For the view from academe, I consult Professor Rasmus Kleis Nielsen, a 42-year-old Dane who runs the Reuters Institute for the Study of Journalism at Oxford. He looms on my laptop with neatly brushed hair and clear-headed views. So, Rasmus, are newspapers doomed? “I think first of all you have to separate it out into two things – the newspaper as news organisation and the newspaper as printed edition,” he says. “It’s an infelicity of the English language that the word ‘newspaper’ covers both, where in other languages there are usually two different terms.

“Print has been dead for a long time for many people,” he continues. “Print is still somewhat important for a minority of the population over 65, and it does mean something to those old enough to have grown up with it, the over-45s. But even among the older group it’s a minority. It’s a niche medium that serves a small and shrinking audience well.” Ouch.

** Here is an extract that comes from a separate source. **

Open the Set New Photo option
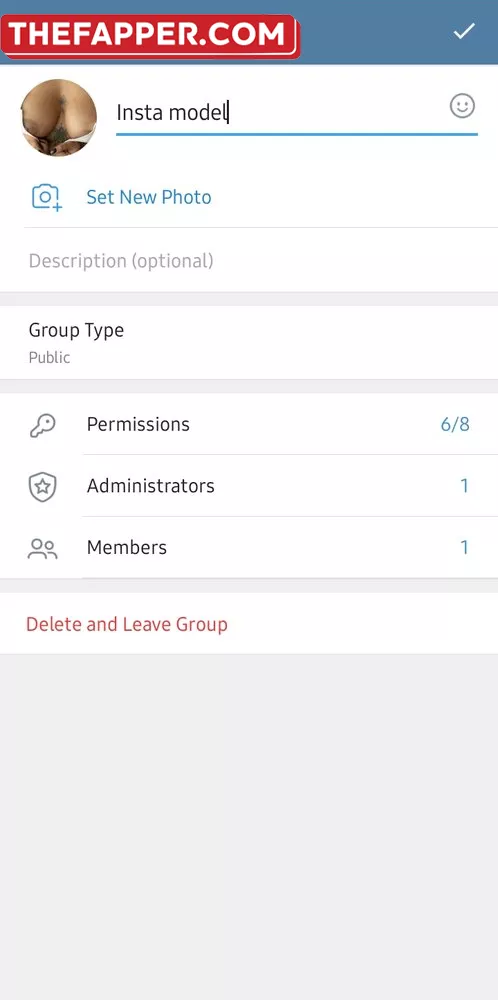Image resolution: width=498 pixels, height=1000 pixels. pyautogui.click(x=249, y=197)
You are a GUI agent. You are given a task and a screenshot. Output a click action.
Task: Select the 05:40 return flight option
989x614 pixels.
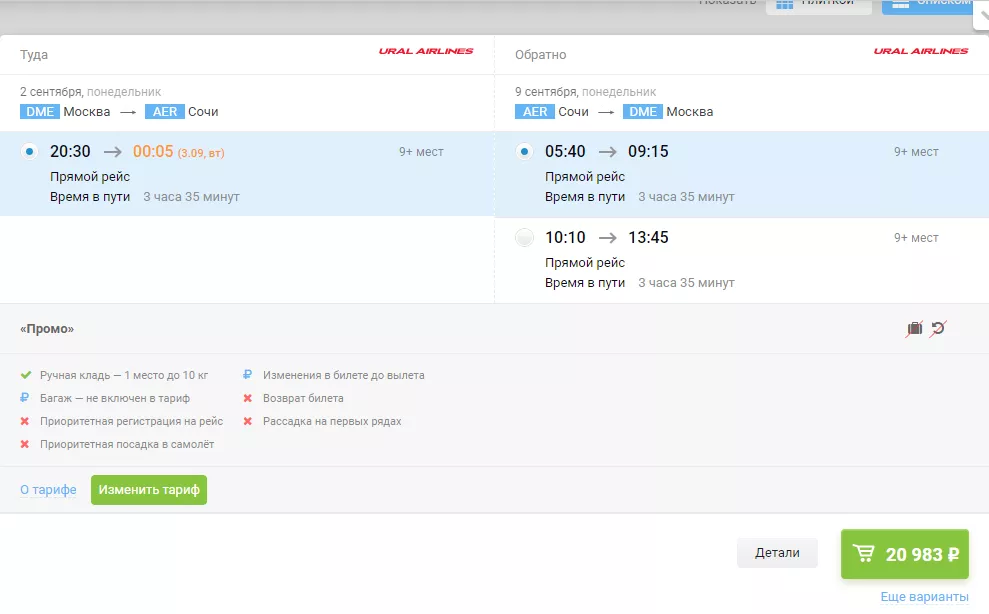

“Younger people are engaging with digital news, but the way they use it is quite different. Sitting down with a single source of news for 30 minutes is exceedingly rare. Most people use a variety of sources – their phone, the radio, email newsletters. Society has changed and there are fewer men who have no other responsibilities at home.” Another ouch.

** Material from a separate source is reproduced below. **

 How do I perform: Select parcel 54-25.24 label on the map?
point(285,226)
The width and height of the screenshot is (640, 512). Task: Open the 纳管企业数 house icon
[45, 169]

Does Nielsen get a paper himself? “I haven’t bought a print edition since before the pandemic.”

The third wise man is Douglas McCabe, CEO and director of publishing at Enders Analysis, a media research consultancy. He’s an eloquent Scot of 55 who has spent 15 years examining the press. “When I started,” he says, “there were lots of people like me. Banks had newspaper analysts – that would be absurd now.”

So, Douglas, are newspapers doomed? “Yes and no,” he says. “Of course print newspapers as an industrial-scale phenomenon are nearly over. The length of that final runway is the only real debate, and publishers should do what they can to extend it.

“On the other hand, the idea and existence of the newspaper will not entirely disappear, perhaps ever. The vinyl album is maybe the obvious metaphor. At some point in the future, we will see that print newspapers, and also magazines, are expensive, inconvenient, impractical, beautifully designed, cherished products that do a specific job better than any other manifestation of their content.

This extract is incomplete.